The country’s police officers say they have waited much too long for the right to join trade unions, and they want Attorney General Adriel Brathwaite to end the delay.
President of the Barbados Police Association ((BPA) Mervin Grace said it had been 15 years since changes to the Police Act Cap 167 was approved by Parliament, paving the way for police officers to become members of trade unions.
However, he said nothing had been done since to give effect to the Act.
“From then to now the amendment has not been proclaimed. It is only awaiting the signature of the Governor General of Barbados. We are respectfully requesting the Attorney General to work with alacrity to have this piece of legislation proclaimed and allow us to be able to associate with our brothers and sisters in the trade union movement,” Grace told the BPA’s annual general meeting yesterday.
Speaking passionately about the issue, Grace said it was unfortunate that in one breath police officers were being reminded that they were not special, yet when it suited certain objectives they were being described as different from the rest of the public service.

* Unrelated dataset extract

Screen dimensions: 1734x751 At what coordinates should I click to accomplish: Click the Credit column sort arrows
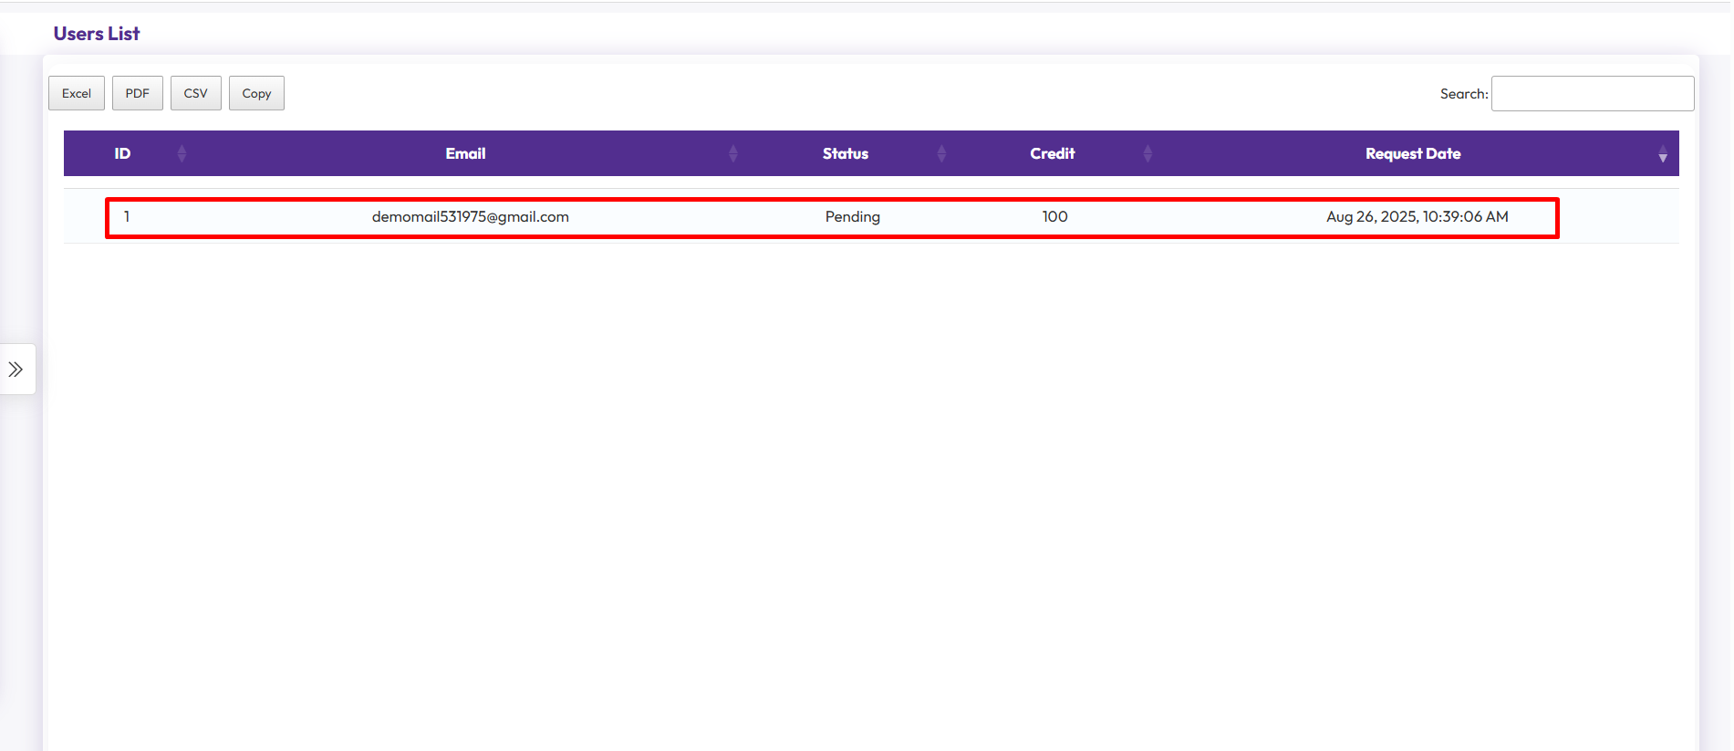(x=1147, y=153)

He also assured Brathwaite that the officers were not seeking the right to strike.
“There is nothing in the amendment which allows members of the Barbados Police Association to strike or take industrial action and it is not our intention to incite such. The amendment is very specific,” he said.
The BPA head said the association had addressed the matter with the Attorney General in written correspondence in 2012, and at meetings in 2014 and 2016, but to no avail.
However, while delivering remarks at the same event held at Prince Cave Hall of the District A Police Station, Brathwaite said while he had no problem with the Act being amended, he needed to research why it had not been proclaimed 15 years after it was passed.
In fact, the Attorney General admitted that he did not know there was a problem until a representative from the Congress of Trade Unions and Staff Associations of Barbados wrote about it.
He said it was that letter that prompted him to summon a meeting with the BPA.
“You may recall that I said in the meantime if you might have a problem associating with similar organizations, that I will speak to the Commissioner of Police Acting and make sure that he will make it as easy as possible for you to attend meetings.
“What I would say is that’s not to say that all 15 of you should go off every week to CTUSAB meetings because you are police officers first and trade unionists second,” Brathwaite warned.